Items from a dataset
++++++++

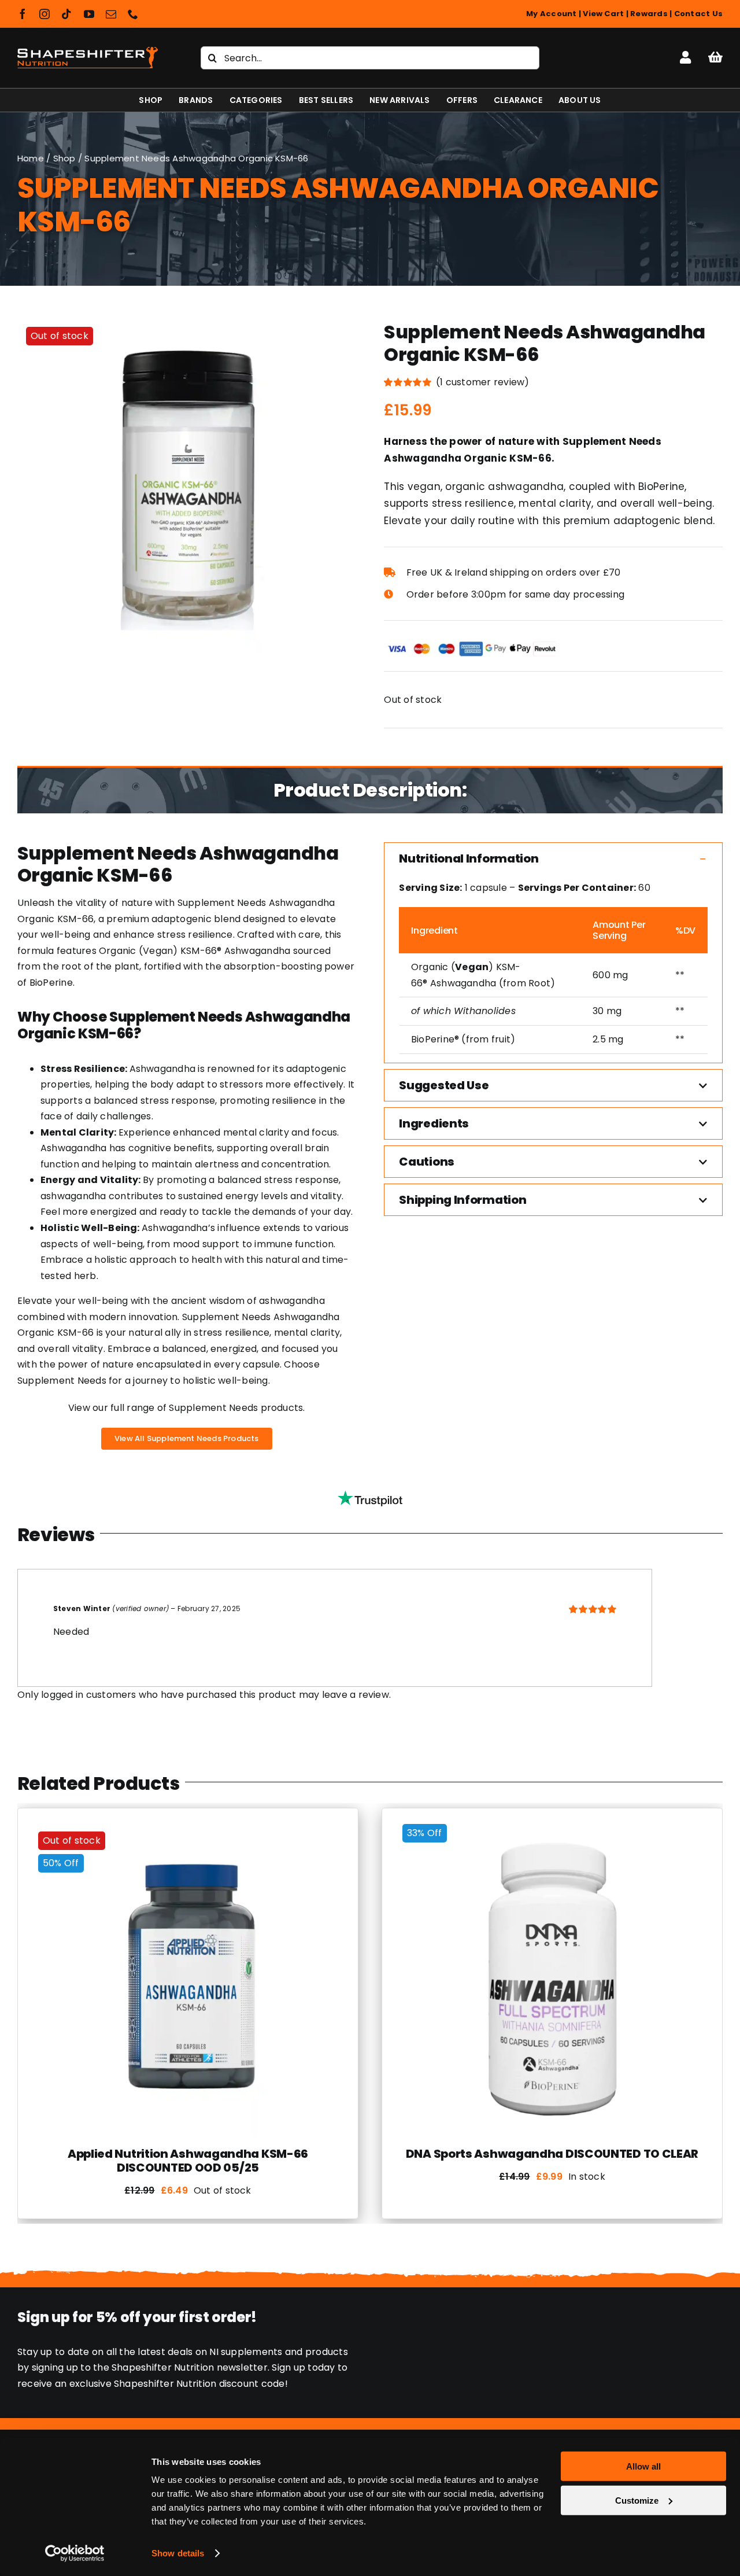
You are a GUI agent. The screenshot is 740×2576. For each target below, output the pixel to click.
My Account (551, 13)
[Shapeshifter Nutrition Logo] (87, 44)
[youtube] (89, 14)
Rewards (649, 13)
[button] (553, 858)
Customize (636, 2500)
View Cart (603, 13)
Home (30, 158)
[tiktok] (66, 14)
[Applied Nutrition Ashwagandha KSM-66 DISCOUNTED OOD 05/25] (187, 1827)
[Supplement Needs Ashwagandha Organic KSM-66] (186, 484)
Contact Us (698, 13)
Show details (177, 2553)
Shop (64, 158)
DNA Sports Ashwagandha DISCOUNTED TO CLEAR (552, 2154)
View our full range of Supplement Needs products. (186, 1407)
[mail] (111, 14)
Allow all (643, 2466)
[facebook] (22, 14)
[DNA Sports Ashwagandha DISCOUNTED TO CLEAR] (552, 1827)
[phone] (133, 14)
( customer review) (483, 382)
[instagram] (44, 14)
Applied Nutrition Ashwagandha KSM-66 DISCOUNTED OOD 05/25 (188, 2161)
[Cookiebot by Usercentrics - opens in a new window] (74, 2553)
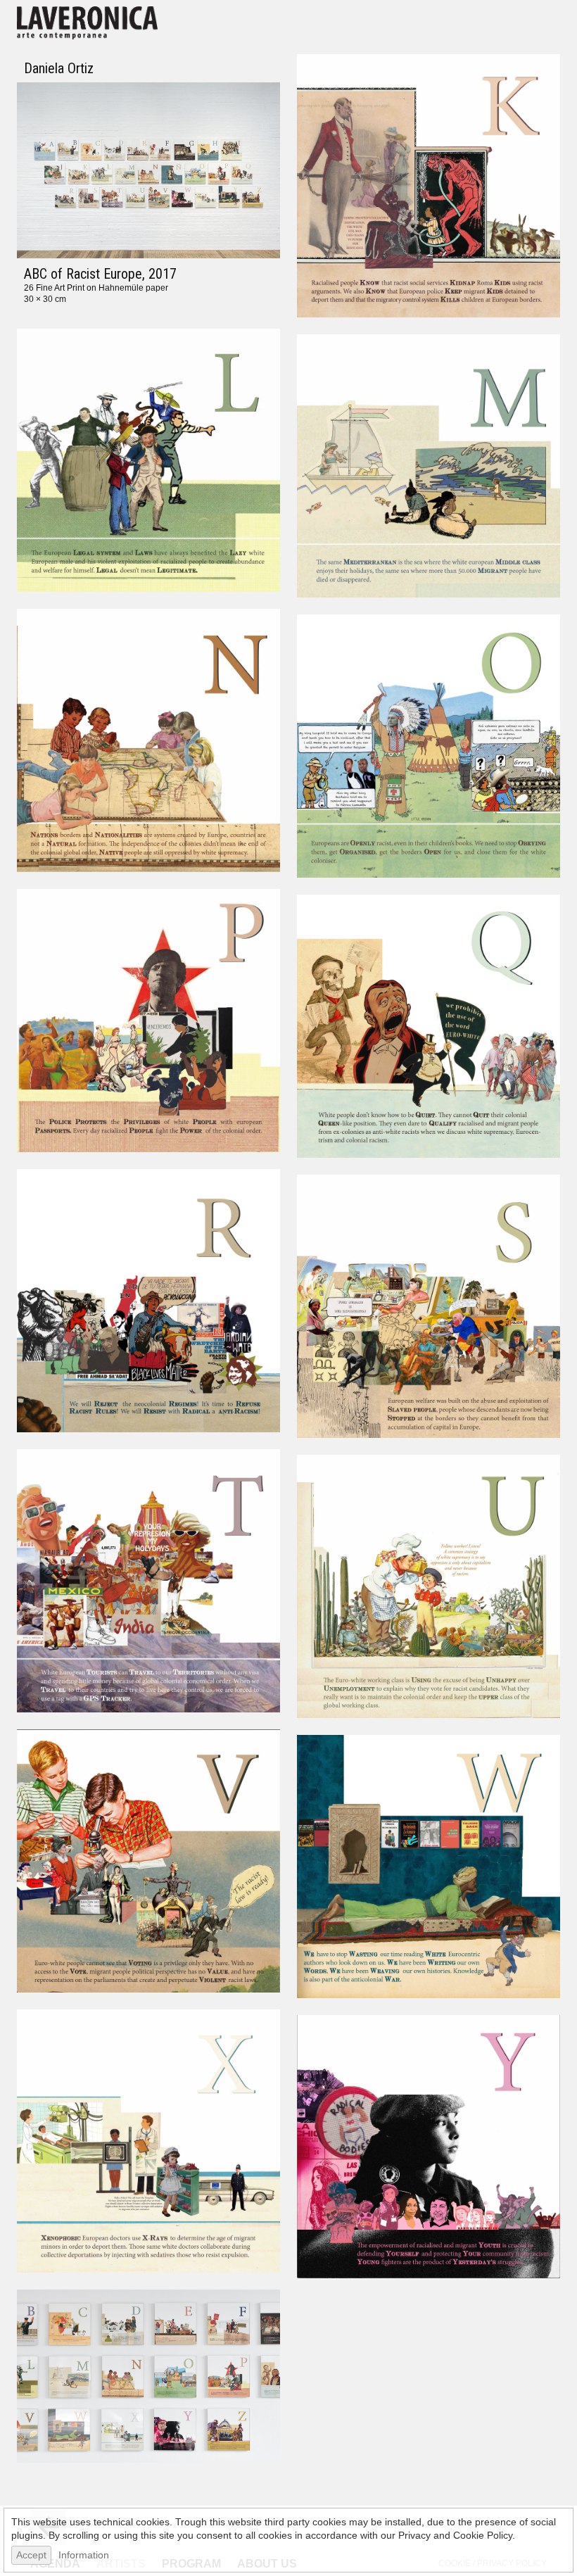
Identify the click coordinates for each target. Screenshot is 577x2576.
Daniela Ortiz (59, 68)
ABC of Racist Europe (83, 273)
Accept (31, 2555)
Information (83, 2555)
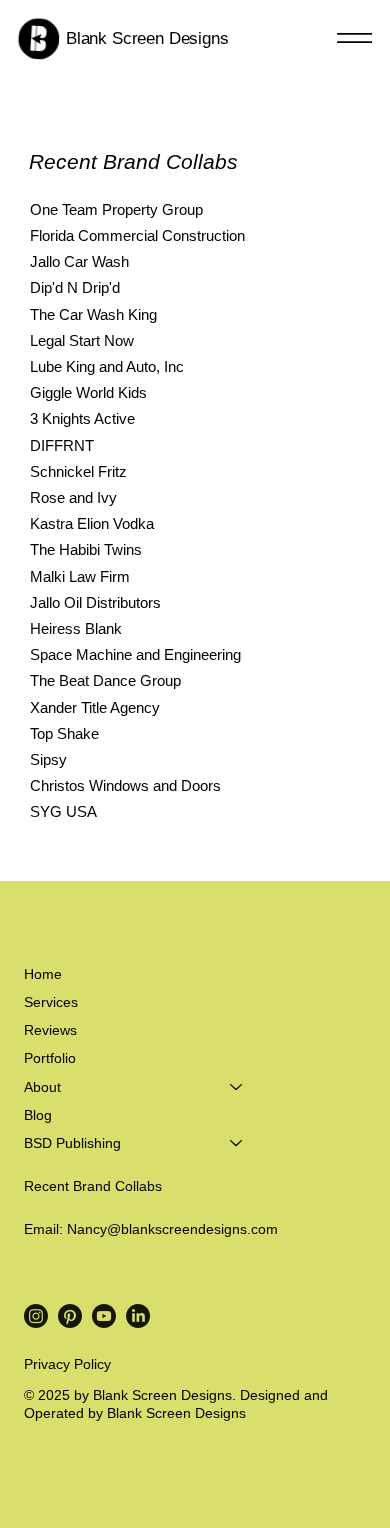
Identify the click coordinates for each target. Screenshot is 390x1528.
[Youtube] (104, 1316)
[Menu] (354, 39)
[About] (237, 1087)
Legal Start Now (82, 341)
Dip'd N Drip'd (75, 288)
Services (51, 1002)
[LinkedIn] (138, 1316)
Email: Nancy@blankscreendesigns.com (151, 1229)
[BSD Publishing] (237, 1143)
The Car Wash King (93, 315)
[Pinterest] (70, 1316)
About (42, 1087)
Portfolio (50, 1058)
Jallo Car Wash (79, 262)
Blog (38, 1115)
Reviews (50, 1030)
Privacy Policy (67, 1364)
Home (43, 974)
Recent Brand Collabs (93, 1186)
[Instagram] (36, 1316)
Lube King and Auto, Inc (107, 367)
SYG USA (63, 812)
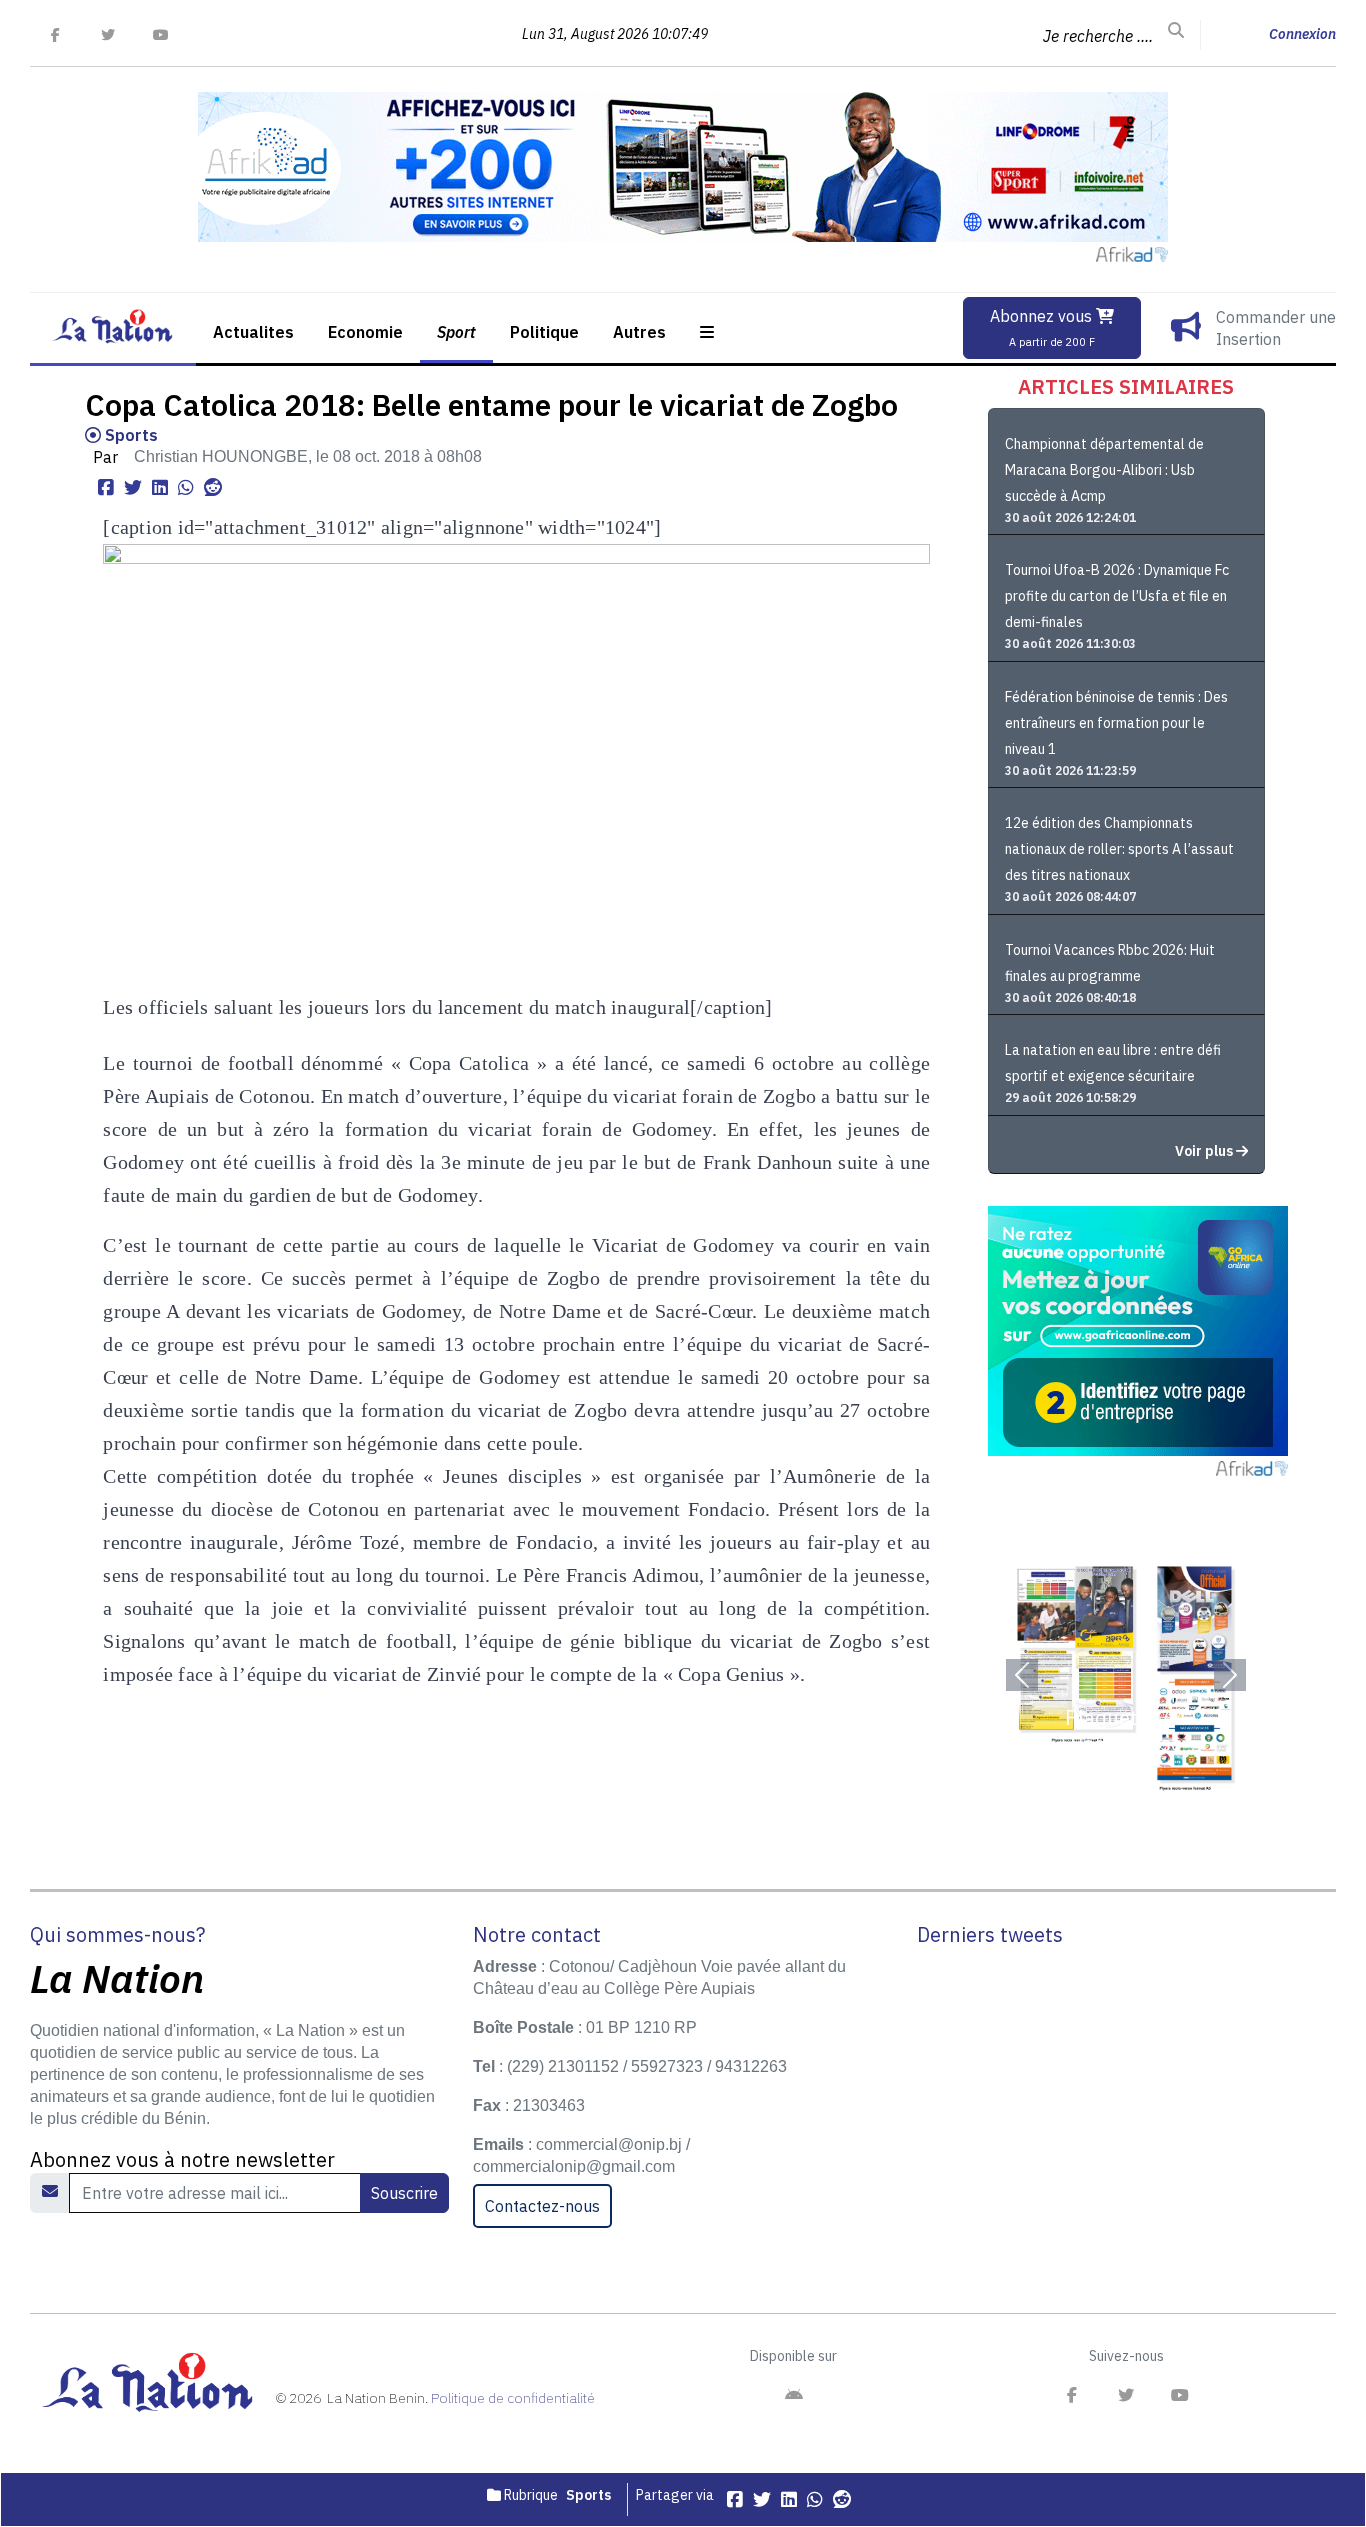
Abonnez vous (1043, 327)
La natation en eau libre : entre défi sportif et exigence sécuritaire (1113, 1063)
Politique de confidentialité (513, 2398)
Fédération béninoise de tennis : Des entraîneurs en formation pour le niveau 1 (1116, 723)
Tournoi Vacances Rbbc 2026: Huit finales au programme (1110, 963)
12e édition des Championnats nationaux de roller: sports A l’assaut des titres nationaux (1119, 849)
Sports (129, 435)
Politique (544, 332)
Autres (639, 332)
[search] (1176, 31)
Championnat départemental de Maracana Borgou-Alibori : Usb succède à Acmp (1104, 470)
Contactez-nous (542, 2206)
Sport (456, 332)
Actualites (253, 332)
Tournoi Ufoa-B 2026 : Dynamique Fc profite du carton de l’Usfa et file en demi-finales (1117, 596)
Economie (365, 332)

++++++++

- **Task to complete**:
Line by line, write out the entries exactly, and leave the pictures out.

- **Result**:
You are a GUI agent. The screenshot is 740×2576. For each target below, output the pixel to click.
My Account (551, 13)
[Shapeshifter Nutrition Logo] (87, 44)
[youtube] (89, 14)
Rewards (649, 13)
[button] (553, 858)
Customize (636, 2500)
View Cart (603, 13)
Home (30, 158)
[tiktok] (66, 14)
[Applied Nutrition Ashwagandha KSM-66 DISCOUNTED OOD 05/25] (187, 1827)
[Supplement Needs Ashwagandha Organic KSM-66] (186, 484)
Contact Us (698, 13)
Show details (177, 2553)
Shop (64, 158)
DNA Sports Ashwagandha DISCOUNTED TO CLEAR (552, 2154)
View our full range of Supplement Needs products. (186, 1407)
[mail] (111, 14)
Allow all (643, 2466)
[facebook] (22, 14)
[DNA Sports Ashwagandha DISCOUNTED TO CLEAR] (552, 1827)
[phone] (133, 14)
( customer review) (483, 382)
[instagram] (44, 14)
Applied Nutrition Ashwagandha KSM-66 DISCOUNTED OOD 05/25 (188, 2161)
[Cookiebot by Usercentrics - opens in a new window] (74, 2553)
Identify the click coordinates for each target. Screenshot is 577x2576.
Daniela Ortiz (59, 68)
ABC of Racist Europe (83, 273)
Accept (31, 2555)
Information (83, 2555)
Identify the click coordinates for each target. Screenshot is 390x1528.
[Youtube] (104, 1316)
[Menu] (354, 39)
[About] (237, 1087)
Legal Start Now (82, 341)
Dip'd N Drip'd (75, 288)
Services (51, 1002)
[LinkedIn] (138, 1316)
Email: Nancy@blankscreendesigns.com (151, 1229)
[BSD Publishing] (237, 1143)
The Car Wash King (93, 315)
[Pinterest] (70, 1316)
About (42, 1087)
Portfolio (50, 1058)
Jallo Car Wash (79, 262)
Blog (38, 1115)
Reviews (50, 1030)
Privacy Policy (67, 1364)
Home (43, 974)
Recent Brand Collabs (93, 1186)
[Instagram] (36, 1316)
Lube King and Auto, Inc (107, 367)
SYG USA (63, 812)
Abonnez vous (1043, 327)
La natation en eau libre : entre défi sportif et exigence sécuritaire (1113, 1063)
Politique de confidentialité (513, 2398)
Fédération béninoise de tennis : Des entraîneurs en formation pour le niveau 1 (1116, 723)
Tournoi Vacances Rbbc 2026: Huit finales au programme (1110, 963)
12e édition des Championnats nationaux de roller: sports A l’assaut des titres nationaux (1119, 849)
Sports (129, 435)
Politique (544, 332)
Autres (639, 332)
[search] (1176, 31)
Championnat départemental de Maracana Borgou-Alibori : Usb succède à Acmp (1104, 470)
Contactez-nous (542, 2206)
Sport (456, 332)
Actualites (253, 332)
Tournoi Ufoa-B 2026 : Dynamique Fc profite du carton de l’Usfa et file en demi-finales (1117, 596)
Economie (365, 332)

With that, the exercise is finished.